II

If a writer wished to create a character who would most aptly personify the past thirty years of English or of world history, he would have to create a character very like Mr. Wells: a questioning, variable, demanding person, with some impatience and testiness of temper, with, at times, a fantastic and wayward manner, but always superimposed on these superficialities, an eager and unthwartable desire for a true belief. Mr. Chesterton said of him once that "you lie awake at night and hear him grow," and fundamentally that is true, in spite of the temptation one has at times to believe that one lies awake at night and merely hears him changing his mind. One could, were one silly enough to do so, construct a plausible indictment of Mr. Wells of hurriedly accepting a belief and as hurriedly rejecting it; but to do so would be to charge oneself with a superficial mind. Mr. Wells, in his eagerness to discover a reasonable and sane society in which the spirit of man may grow and develop and achieve, has sometimes accepted a theory too swiftly, but his scientific mind has come, sooner or later, to the rescue of his eager heart and has caused him to reject proposals which he had previously found acceptable.
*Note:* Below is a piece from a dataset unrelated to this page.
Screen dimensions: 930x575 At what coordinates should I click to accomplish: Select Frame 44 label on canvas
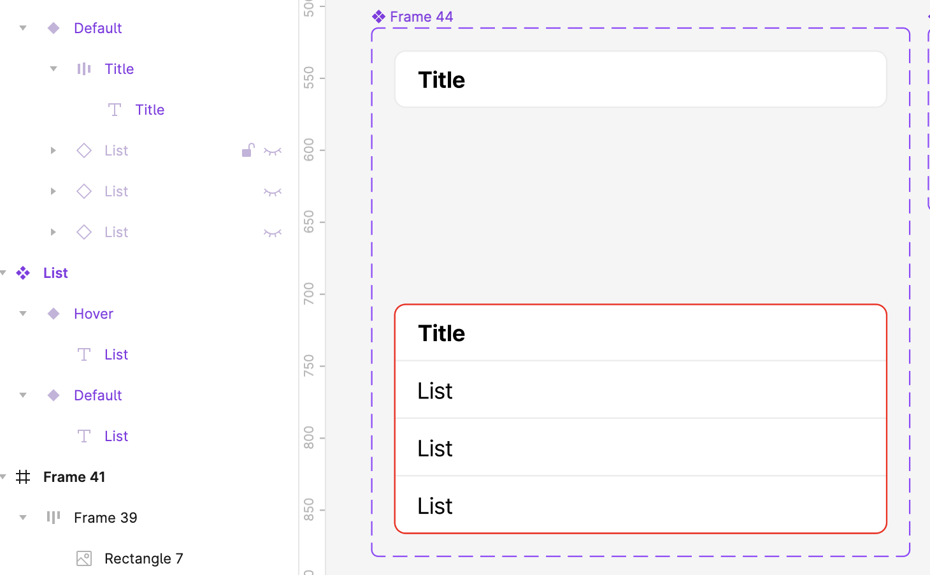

In "First and Last Things" he decides against the community of austere aristocrats who won his advocacy in "A Modern Utopia." The self-disregard of the Samurai of Japan had pleased him as it must please all who contemplate it, and he imagined a state in which the best men would govern "the average, sensual men," formulating their laws and doctrines from the sanctuary of a sort of monastic establishment in which their fleshly desires would be chastened and perhaps eliminated. Mr. Wells, having felt the allure of a select company of selfless aristocrats, devoting themselves to the good government of less gifted men, soon discovered that good government cannot be administered by men who are remote from the emotions and desires of the governed and so, with characteristic courage, he abandoned his Samurai and boldly marched into the company of the crowd. Can any one find ground for sneering in such behaviour as that? Are not those who try to find solutions to puzzles more likely to be successful in their efforts because Mr. Wells has offered one solution and then, finding it useless, repudiated it and tried another?
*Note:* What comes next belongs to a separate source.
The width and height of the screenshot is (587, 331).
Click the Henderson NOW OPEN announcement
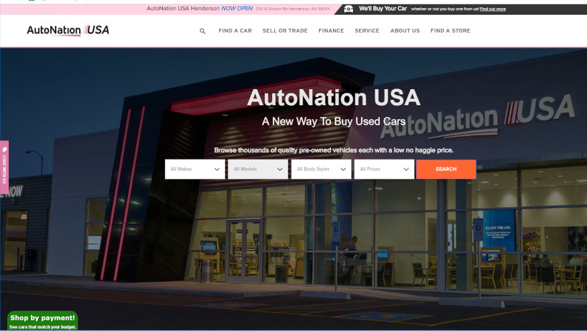click(x=200, y=9)
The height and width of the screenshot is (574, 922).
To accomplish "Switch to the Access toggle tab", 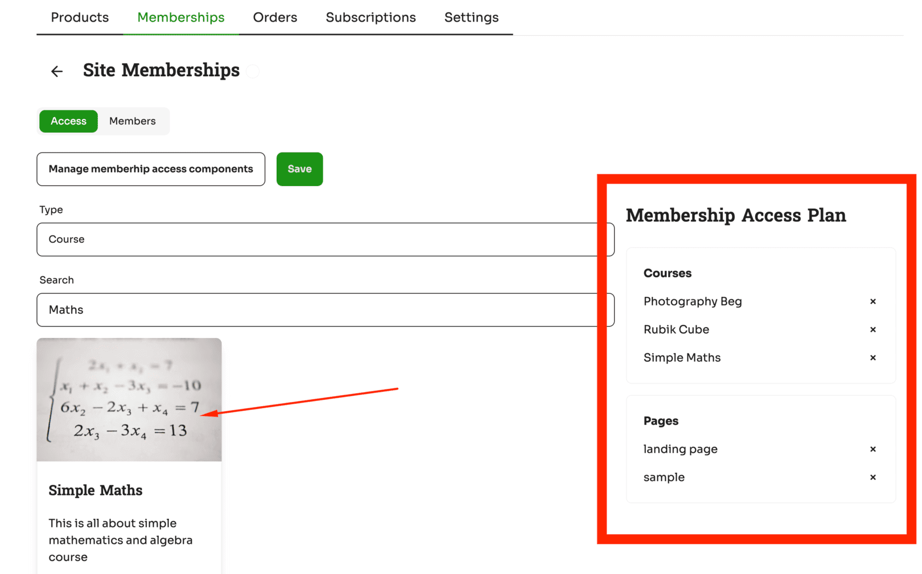I will coord(68,121).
There was a time when he saw hope for the world in the establishment of a universal language, but I doubt whether he holds to that hope now. A common speech does not keep men at peace any more than a common purpose does, and, in any event, man's incorrigible habit of localizing universal things until they cease to be universal tends in time to make a common speech an impossible possession. The Catholic Church has a common speech in the Latin tongue, but an Italian priest can preach to an English priest in that language and remain incomprehensible. The British and the American people have a common speech, but it has become so permeated with local words that very often the two races are unintelligible to each other, apart altogether from the difficulty of accent.
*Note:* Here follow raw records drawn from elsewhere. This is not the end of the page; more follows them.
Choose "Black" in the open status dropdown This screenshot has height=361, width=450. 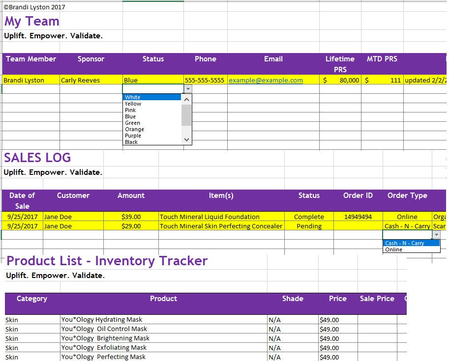[x=131, y=142]
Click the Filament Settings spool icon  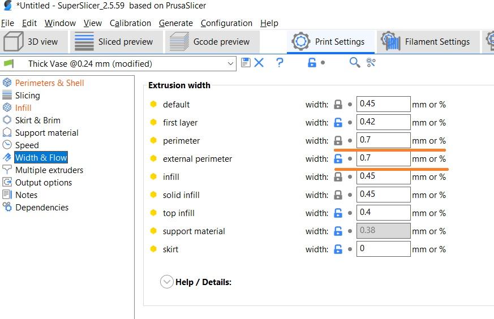[391, 42]
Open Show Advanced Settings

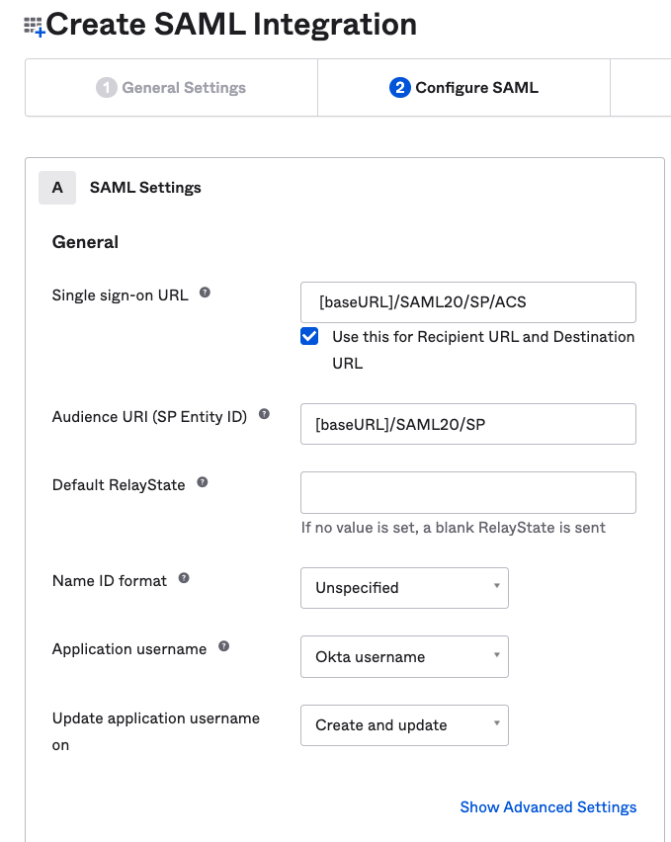pyautogui.click(x=548, y=807)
Mr. Wells has plunged into a few bog-holes of that sort, but he has always extricated himself from them, and less and less, as he develops, does he insist upon uniformity and machinery, and more and more does he insist on diversity and spirit. "Let us be Catholics in this great matter," Mr. Birrell writes on Browning's poetry, "and burn our candles at many shrines. In the pleasant realms of poesy, no liveries are worn, no paths prescribed; you may wander where you will, stop where you like, and worship whom you love. Nothing is demanded of you, save this, that in all your wanderings and worships, you keep two objects steadily in view—two, and two only—truth and beauty." It may fairly be said of Mr. Wells that in all his "wanderings and worships" he has tried to do so.